> _Dataset excerpts_:
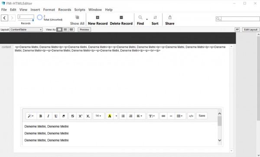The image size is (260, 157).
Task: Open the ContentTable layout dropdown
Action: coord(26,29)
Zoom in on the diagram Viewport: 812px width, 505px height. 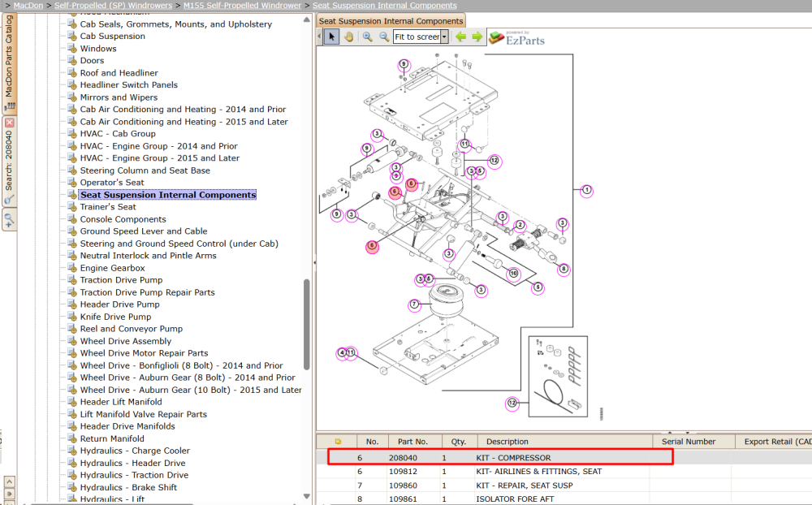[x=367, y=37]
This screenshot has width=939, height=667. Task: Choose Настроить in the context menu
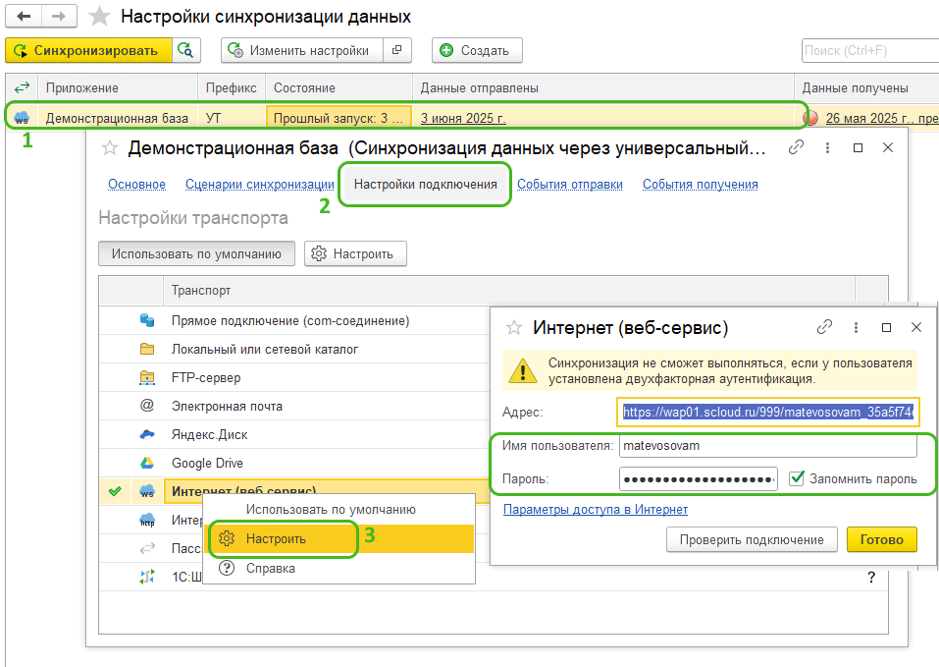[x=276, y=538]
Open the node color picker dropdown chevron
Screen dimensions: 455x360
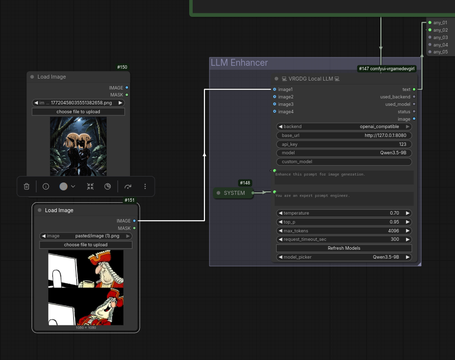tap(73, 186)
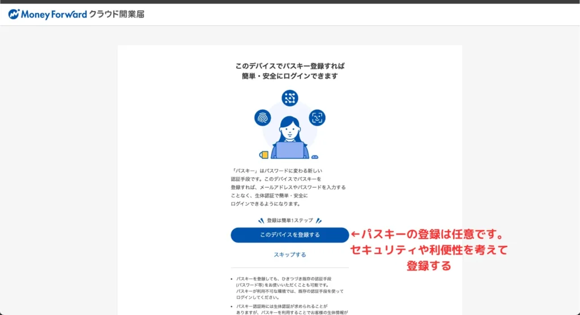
==
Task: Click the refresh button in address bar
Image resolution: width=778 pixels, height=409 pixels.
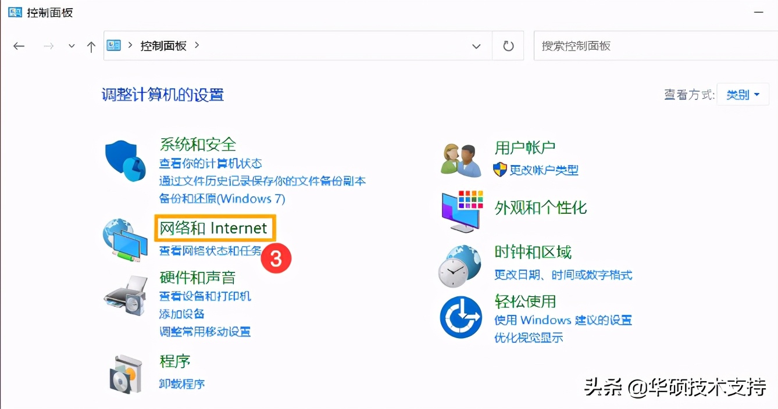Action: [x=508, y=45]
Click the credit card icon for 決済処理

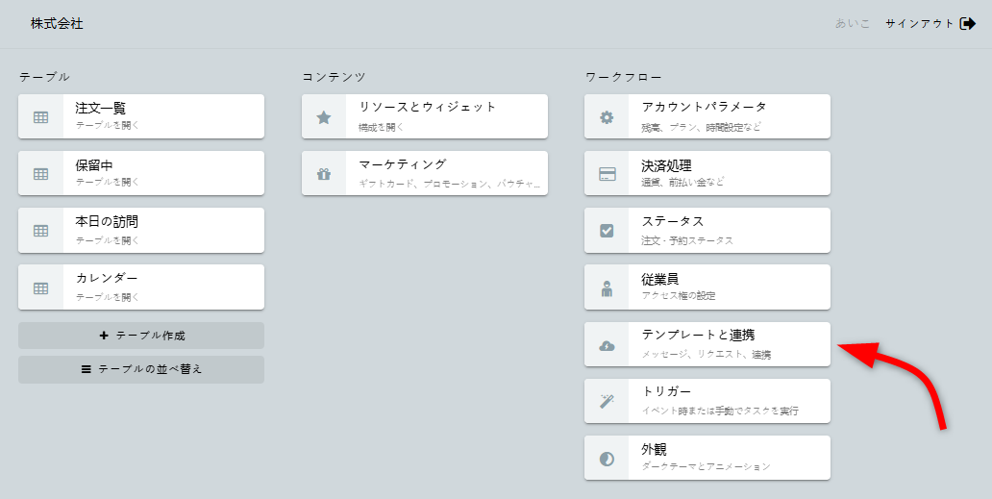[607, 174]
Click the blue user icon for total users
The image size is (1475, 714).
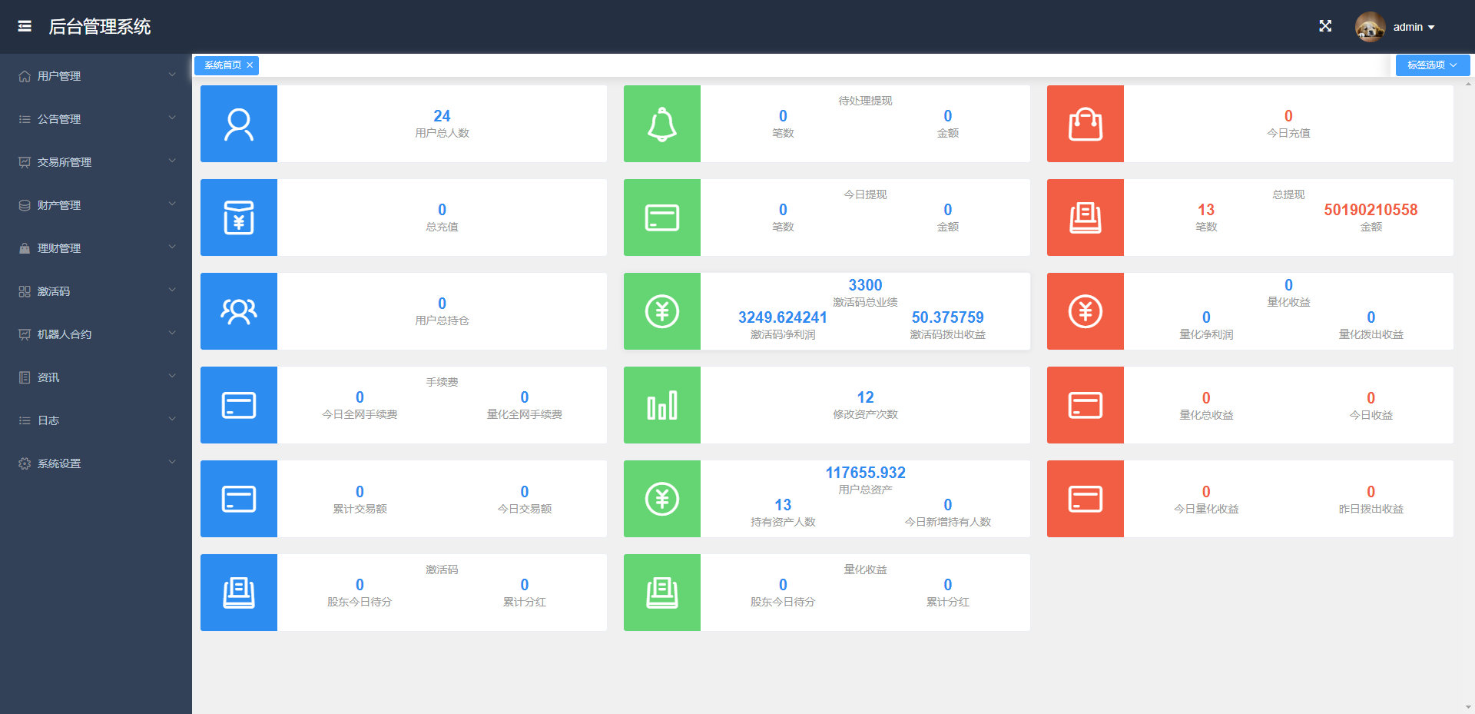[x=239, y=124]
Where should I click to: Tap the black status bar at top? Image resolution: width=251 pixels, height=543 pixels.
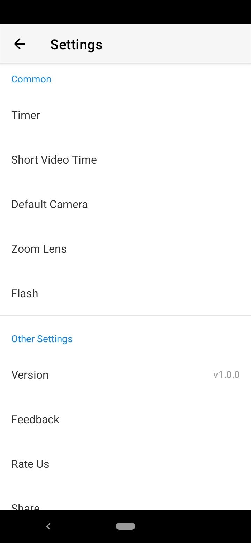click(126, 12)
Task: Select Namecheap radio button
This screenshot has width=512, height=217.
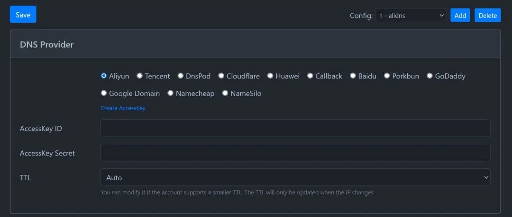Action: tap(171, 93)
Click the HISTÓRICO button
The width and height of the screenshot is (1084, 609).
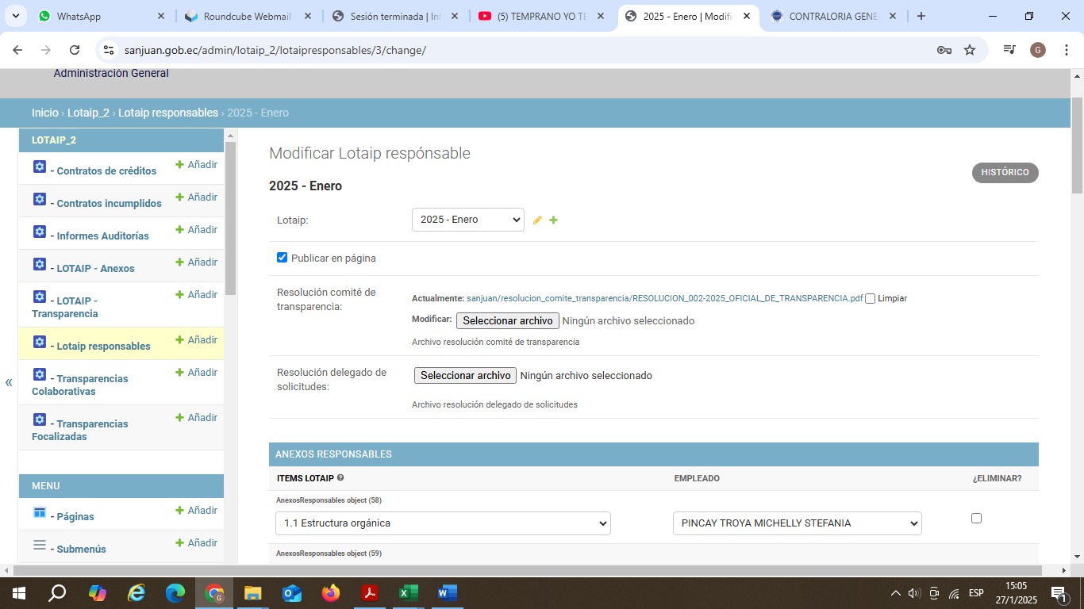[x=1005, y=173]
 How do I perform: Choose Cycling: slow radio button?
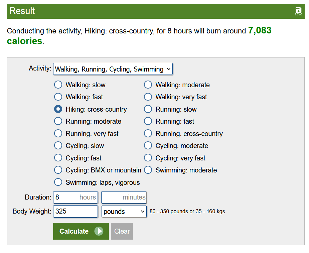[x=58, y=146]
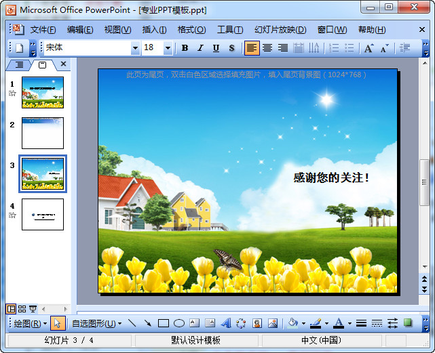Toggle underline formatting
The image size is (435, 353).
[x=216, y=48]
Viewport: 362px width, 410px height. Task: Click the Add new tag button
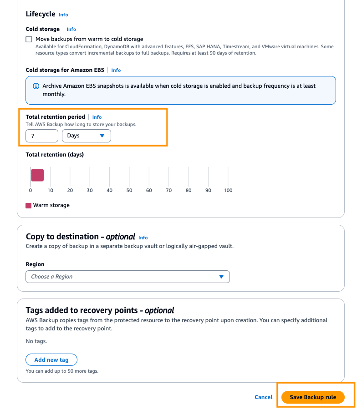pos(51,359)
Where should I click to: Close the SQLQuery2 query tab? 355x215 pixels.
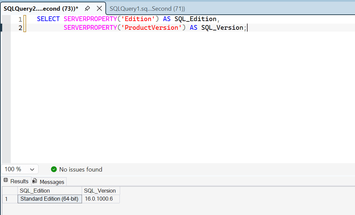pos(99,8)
---
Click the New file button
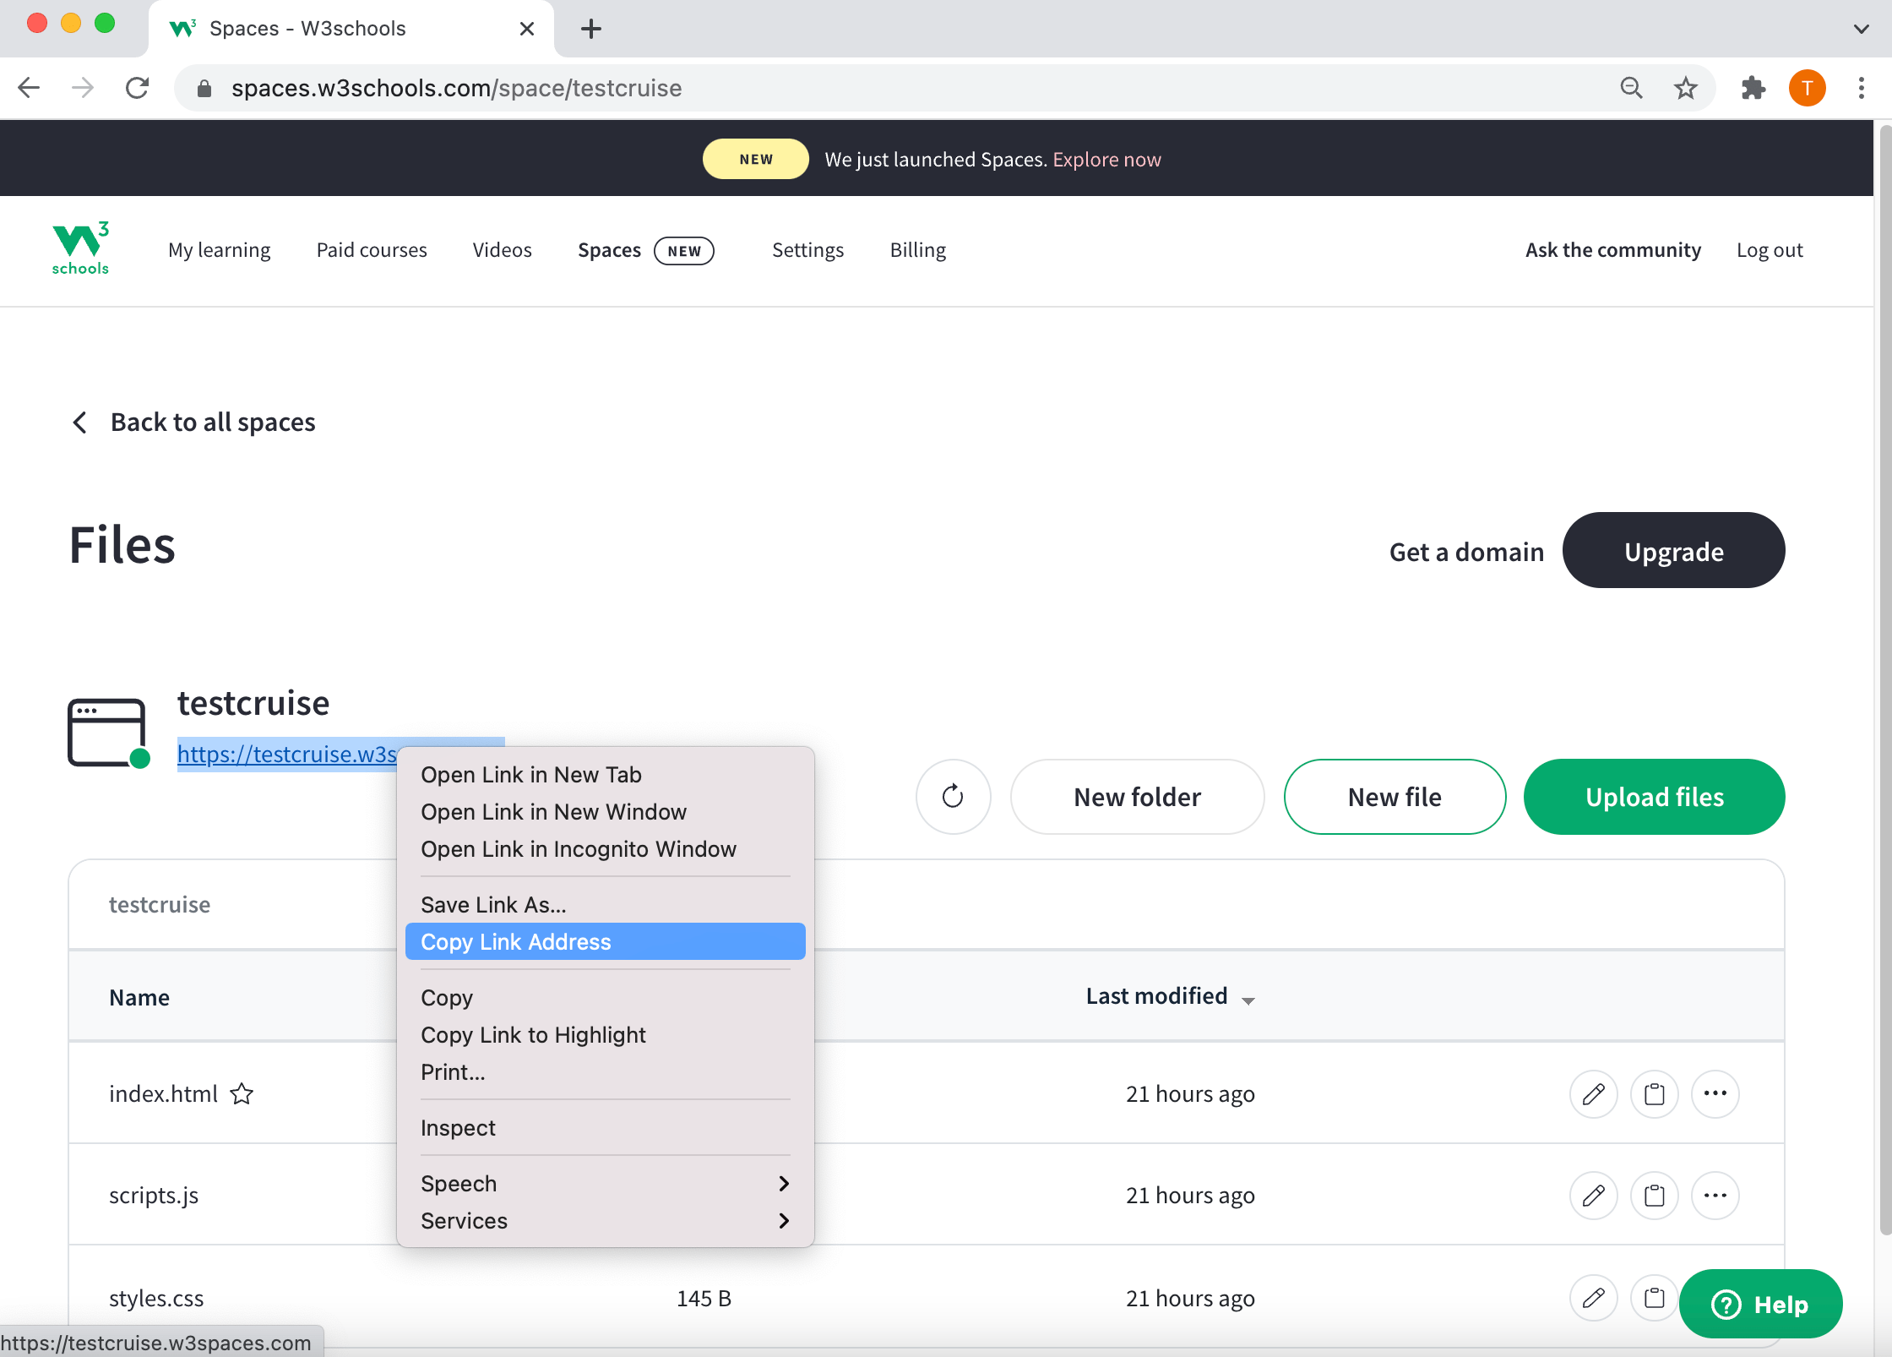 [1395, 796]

> _Exercise details_: Please report every line of the entries above that contains the word "Where", copying each line in full. Matching is case-sensitive.

> _Correct result_:
Where should I click to: Tap the black status bar at top? Image resolution: width=251 pixels, height=543 pixels.
Where should I click to: Close the SQLQuery2 query tab? 355x215 pixels.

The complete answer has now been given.